DDPM operates in two phases:
  1. Training: Learn a neural network ε_θ that predicts the noise added at each diffusion step
  2. Sampling: Start from pure noise and iteratively denoise for T steps to generate samples
The term “probabilistic” refers to the stochastic nature of the reverse process—at each denoising step, we sample from a Gaussian distribution rather than using a deterministic update.

Model architecture

DDPM uses a time-conditional U-Net that takes both the noisy image and timestep as input:

Time embedding

Timesteps are encoded using sinusoidal position embeddings, similar to Transformers:
src/models/diffusion.py
class TimeEmbedding(nn.Module):
    def __init__(self, dim):
        super().__init__()
        self.dim = dim
        self.mlp = nn.Sequential(
            nn.Linear(dim, dim*4),
            nn.GELU(),
            nn.Linear(dim*4, dim),
        )
    
    def forward(self, t):
        half_dim = self.dim // 2
        # Frequencies for sin/cos encoding
        freqs = torch.exp(
            -torch.arange(half_dim, device=t.device) * 
            (torch.log(torch.tensor(10000.0, device=t.device)) / (half_dim - 1))
        )
        emb = t[:, None] * freqs[None, :]
        emb = torch.cat((emb.sin(), emb.cos()), dim=-1)
        return self.mlp(emb)
This embedding is then injected into each residual block of the U-Net.

Residual blocks with time conditioning

The core building block is a residual block that incorporates time information:
src/models/diffusion.py
class ResBlock(nn.Module):
    def __init__(self, in_ch, out_ch, time_dim):
        super().__init__()
        self.block1 = nn.Sequential(
            nn.GroupNorm(8, in_ch),
            nn.SiLU(),
            nn.Conv2d(in_ch, out_ch, 3, padding=1),
        )
        self.block2 = nn.Sequential(
            nn.GroupNorm(8, out_ch),
            nn.SiLU(),
            nn.Conv2d(out_ch, out_ch, 3, padding=1),
        )
        self.time_emb = nn.Sequential(
            nn.SiLU(),
            nn.Linear(time_dim, out_ch)
        )
        self.shortcut = nn.Conv2d(in_ch, out_ch, 1) if in_ch != out_ch else nn.Identity()
    
    def forward(self, x, t_emb):
        h = self.block1(x)
        # Inject time embedding
        h = h + self.time_emb(t_emb)[:, :, None, None]
        h = self.block2(h)
        return self.shortcut(x) + h
Time conditioning is crucial because the denoising strategy must adapt based on the noise level.

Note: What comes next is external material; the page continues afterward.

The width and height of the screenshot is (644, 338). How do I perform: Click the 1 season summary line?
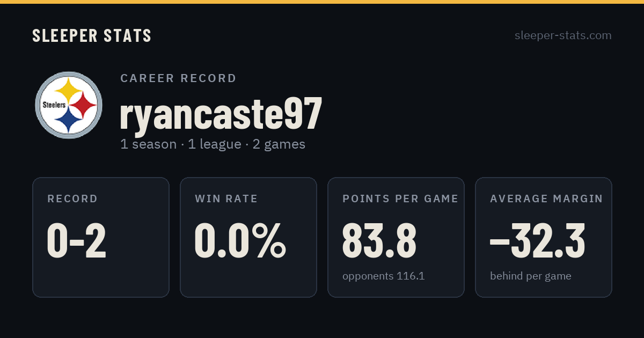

Early timesteps (high noise) require broad stroke denoising, while late timesteps (low noise) refine fine details.

U-Net architecture

The complete model follows a symmetric encoder-decoder structure:
src/models/diffusion.py
class DiffusionModel(nn.Module):
    def __init__(self, image_size, channels, hidden_dims=[32, 64, 128], time_dim=128):
        super().__init__()
        self.time_mlp = TimeEmbedding(time_dim)
        self.init_conv = nn.Conv2d(channels, hidden_dims[0], 3, padding=1)
        
        # Encoder (downsampling path)
        self.down_blocks = nn.ModuleList([
            DownBlock(hidden_dims[0], hidden_dims[1], time_dim),
            DownBlock(hidden_dims[1], hidden_dims[2], time_dim)
        ])
        
        # Bottleneck with attention
        self.bottleneck = BottleneckBlock(hidden_dims[2], time_dim)
        
        # Decoder (upsampling path)
        self.up_blocks = nn.ModuleList([
            UpBlock(hidden_dims[2], hidden_dims[2], hidden_dims[1], time_dim),
            UpBlock(hidden_dims[1], hidden_dims[1], hidden_dims[0], time_dim)
        ])
        
        self.out_norm = nn.GroupNorm(8, hidden_dims[0])
        self.out_conv = nn.Conv2d(hidden_dims[0], channels, 3, padding=1)

Training procedure

The DDPM training algorithm is straightforward:
  1. Sample a random batch of training images x_0
  2. Sample random timesteps t uniformly from [0, T-1]
  3. Sample noise ε ~ N(0, I)
  4. Compute noisy images: x_t = √ᾱ_t · x_0 + √(1-ᾱ_t) · ε
  5. Predict the noise: ε_pred = ε_θ(x_t, t)
  6. Compute MSE loss: L = ||ε - ε_pred||²
  7. Backpropagate and update parameters
Timesteps are sampled uniformly during training, which means the model sees all noise levels equally often. This ensures it learns to denoise across the entire diffusion trajectory.

Sampling procedure

To generate new samples, DDPM reverses the diffusion process:
src/models/diffusion.py
def sample(self, num_samples=16):
    self.model.eval()
    with torch.no_grad():
        # Start with random noise
        x_t = torch.randn(num_samples, self.model.channels, 
                        self.model.image_size, self.model.image_size,
                        device=self.device)
        
        # Gradually denoise by iterating through timesteps in reverse
        for t in reversed(range(self.noise_steps)):
            t_batch = torch.full((num_samples,), t, device=self.device, dtype=torch.long)
            predicted_noise = self.model(x_t, t_batch)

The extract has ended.